Just looking at the images in the video in isolation, I would say yes, I think those could be repairable. We have ways we can augment the repairs to help with the fixation of the tendon to bone and to help with healing as well. So, in my opinion, a surgeon should have those available for a case with tears that large - bringing the kitchen sink if you will.
_________________________________________________________________________
Please understand that this does not represent the formation of a formal doctor patient relationship and is for educational purposes only. All comments should be considered as informal suggestions regarding any matters of medical care. Please also be aware that this is a public forum and any information you share is not secure.
Is this from a shoulder MRI or does an MRI that's intended to diagnose rotator cuff injury have to be performed from a different angle or position. I have several symptoms of rotator cuff injury but an MRI of my shoulder was apparently normal. I have read that certain things like teres major injuries are often not seen on shoulder MRIs because of the field of view. Any clarification would really help. My symptoms are killing me and have been getting worse for months. Positive lift off test and pain from internal rotation have me thinking subscapularis or teres major but obviously I'm no expert. The shoulder specialist I saw told me muscles in that area never tear in someone my age. I'm 47 and felt it happen during weight lifting exercises that were all rotator cuff centered.
justbrowsing5279,
A "shoulder" MRI should be able to pick up the vast majority of rotator cuff tendon problems - if not all of them. That being said, it can be hard to see certain types of tears.
You bring up an interesting point. Your description of pain (lift off test etc) as you say could be a sign of subscapularis tearing. Subscapularis tears can be hard to pick up on a MRI. You can see them but you have to be looking very closely and often looking for other indirect signs of the tear. It is very possible you have a subscapularis tear and its just not being recognized.
Given your weight lifting injury (bench etc but really any similar motion) another consideration is a tear of your pec major. This would not be seen on a shoulder MRI because the pec tendon inserts further down and out of the field of view of the shoulder MRI. We usually have to order a "chest MRI" and often specify our concerns to the MRI tech / radiology team to make sure they get the appropriate area. Partial tears of the pec major can be very difficult to see on a physical exam (even when looking for them).

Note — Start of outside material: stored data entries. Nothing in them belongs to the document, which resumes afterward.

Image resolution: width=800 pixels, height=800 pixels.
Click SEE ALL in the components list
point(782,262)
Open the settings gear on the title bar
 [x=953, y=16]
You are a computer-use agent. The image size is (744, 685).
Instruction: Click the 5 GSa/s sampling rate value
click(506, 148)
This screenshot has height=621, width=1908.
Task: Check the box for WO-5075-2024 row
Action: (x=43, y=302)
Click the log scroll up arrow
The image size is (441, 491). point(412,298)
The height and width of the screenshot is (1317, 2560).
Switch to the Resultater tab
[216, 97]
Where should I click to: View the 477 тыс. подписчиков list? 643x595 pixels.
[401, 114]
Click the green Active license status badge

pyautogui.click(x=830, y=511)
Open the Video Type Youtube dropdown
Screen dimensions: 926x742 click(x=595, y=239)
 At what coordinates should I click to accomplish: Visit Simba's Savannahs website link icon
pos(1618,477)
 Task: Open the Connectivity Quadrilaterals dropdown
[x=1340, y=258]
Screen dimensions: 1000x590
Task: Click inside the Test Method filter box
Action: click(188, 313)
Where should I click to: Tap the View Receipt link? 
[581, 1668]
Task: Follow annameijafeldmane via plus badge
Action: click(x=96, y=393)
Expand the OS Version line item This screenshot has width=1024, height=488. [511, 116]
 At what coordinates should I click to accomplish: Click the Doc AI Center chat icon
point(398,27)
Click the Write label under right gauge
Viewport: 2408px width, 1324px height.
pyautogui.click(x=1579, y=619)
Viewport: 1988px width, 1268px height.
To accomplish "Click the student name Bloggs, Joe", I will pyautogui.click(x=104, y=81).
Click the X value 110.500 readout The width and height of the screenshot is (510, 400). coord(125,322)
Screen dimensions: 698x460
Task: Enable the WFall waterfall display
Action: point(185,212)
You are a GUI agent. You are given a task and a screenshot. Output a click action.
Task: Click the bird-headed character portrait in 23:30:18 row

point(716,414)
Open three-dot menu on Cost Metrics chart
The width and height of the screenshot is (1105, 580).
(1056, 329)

A tear of the teres major would be really unusual in my experience but would probably be too far down for a shoulder MRI.
47 years old is not too old to have a tear of the subscapularis or pec major. I respectfully disagree with the person you spoke with if that is what they said.
I hope this helps!
_______________________________________________________________________
Please understand that this does not represent the formation of a formal doctor patient relationship and is for educational purposes only. All comments should be considered as informal suggestions regarding any matters of medical care. Please also be aware that this is a public forum and any information you share is not secure.
This is legit.
Thank you
Thank you.
excellent teaching
Thanks again!
It was great👍, plz make a video about MRI of minsci and ACL tear with detailed explanation like this video🙏🙏 we are looking forward to seeing it😉
Not a bad idea... I'll start to work on it!
Can I send you some mri images and know your thoughts?
Do you have an email you would be willing share on here?
What about the most common issues with shoulders that’s impingement ?😅 no explanation about it
springteen3743,
The video is on the anatomy as seen by MRI. Perhaps a video in the future discussing the clinical signs is in order!